On Tuesday, Disney unveiled Disney+ has racked up 28.6 million paid subscribers since its launch (the streamer had reached 26.5 million by December 28—the last day of its Q1). ESPN+ has climbed to 7.6 million (6.6 million in Q1, up from 1.4 million by December 28) while Hulu has also jumped to 30.7 million (30.4 million subs in Q1, up from 22.8 year-over-year).
Disney+ is earning US$5.56 a month from every paid subscriber, while Hulu’s SVOD and live TV services put together are earning a combined US$59.47 a month. Disney+ launched in the US, Canada and the Netherlands November 12, then bowed in Australia, New Zealand and Puerto Rico a week later.

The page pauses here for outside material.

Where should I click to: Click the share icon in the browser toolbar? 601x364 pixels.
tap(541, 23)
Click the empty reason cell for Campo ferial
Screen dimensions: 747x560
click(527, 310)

The streamer had more than 10 million subscribers on its first day, according to Disney.
It will launch on March 24 across Western Europe, including the UK, Ireland, France, Germany, Italy, Spain, Austria and Switzerland, and in India as well on March 29 through Hotstar, according to CEO Bob Iger. Additional Western European markets, including Belgium, the Nordics and Portugal will bow this summer.
The media giant plans to keep growing Disney+ with new original content, including the Marvel series The Falcon and The Winter Soldier in August, and WandaVision in December. Season two of Star Wars title The Mandalorian (pictured) will launch in October.

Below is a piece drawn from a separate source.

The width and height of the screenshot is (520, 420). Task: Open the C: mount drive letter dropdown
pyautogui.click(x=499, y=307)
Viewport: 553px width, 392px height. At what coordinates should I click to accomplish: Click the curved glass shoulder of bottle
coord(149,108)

Also detailed in the quarterly report, Disney saved US$150 million through consolidation layoffs following its Fox acquisition, and its revenues were up across all segments with media networks (ABC, Nat Geo and ESPN) posting a 24% increase to US$7.3 billion, driven by an increase in contractual rates. Its parks, experiences and products business grew 8% to US$7.4 billion thanks to higher sales for its Frozen, Star Wars and Toy Story brands, while the new park extension Star Wars: Galaxy’s Edge drove park growth as well.
Disney’s studio entertainment revenues were also up to US$3.8 billion, from US$1.8 billion, because of the theatrical success of blockbusters Frozen 2 and Star Wars: The Rise of Skywalker, as well as Disney’s own sales to Disney+, which were partially offset by a decrease in pay TV sales to third parties.
This quarter continues the growth of last year’s Q1, which included a line for its DTC business for the first time. In Q1 2019, Disney posted an overall revenue of US$15.3 billion, a flat result compared to the year before, but at the time, still beat analysts’ forecasts for the period.